= Beginning of Section =
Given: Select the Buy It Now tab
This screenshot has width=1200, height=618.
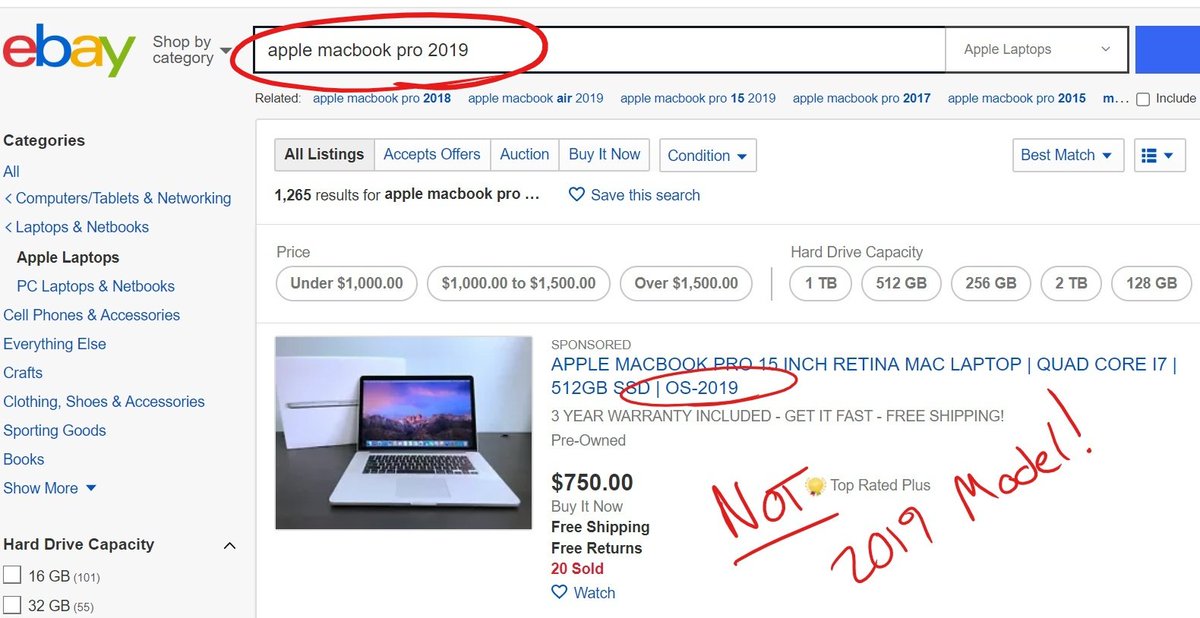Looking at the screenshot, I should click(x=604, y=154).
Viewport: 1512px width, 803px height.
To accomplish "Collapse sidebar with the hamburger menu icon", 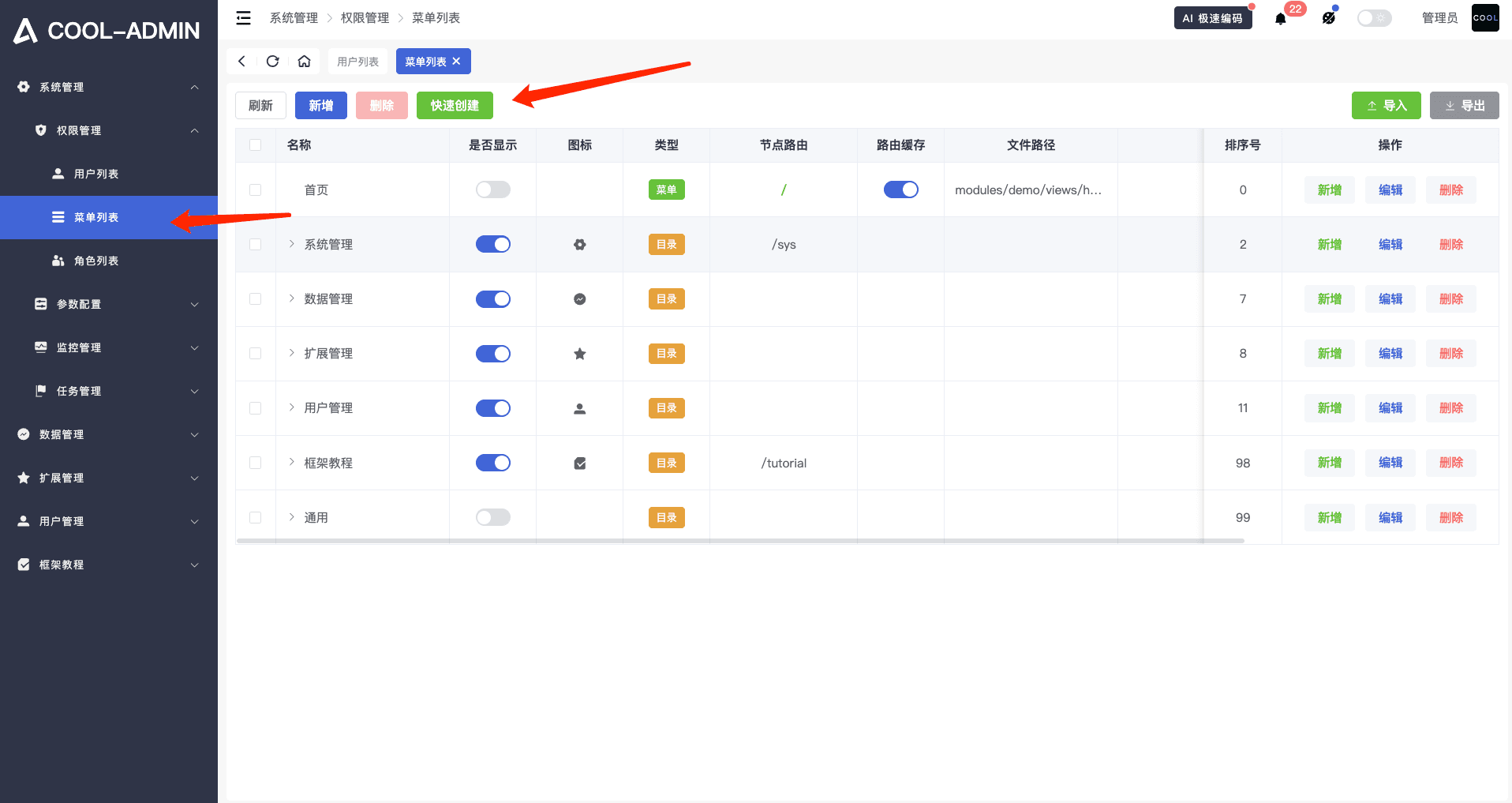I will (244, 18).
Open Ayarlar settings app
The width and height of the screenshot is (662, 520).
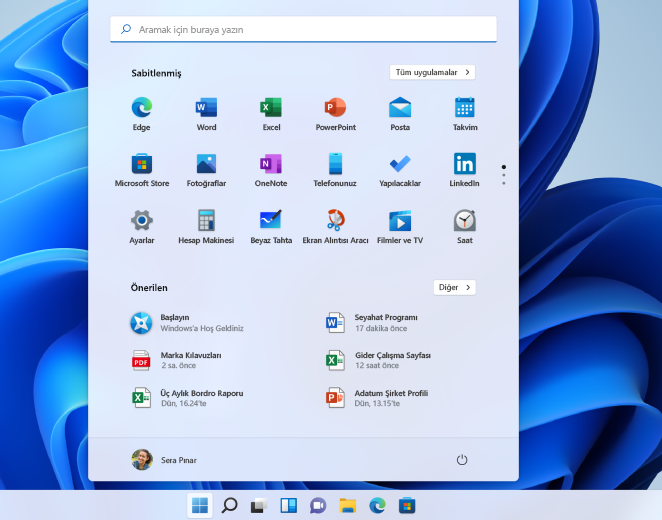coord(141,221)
= End of Section =
**Your objective**
Write the lines out word for word, starting at the one with "Open Ayarlar settings app" and stopping after the last line of the material above, with pictures excluded.

**Exercise output**
Open Ayarlar settings app
The width and height of the screenshot is (662, 520).
coord(141,221)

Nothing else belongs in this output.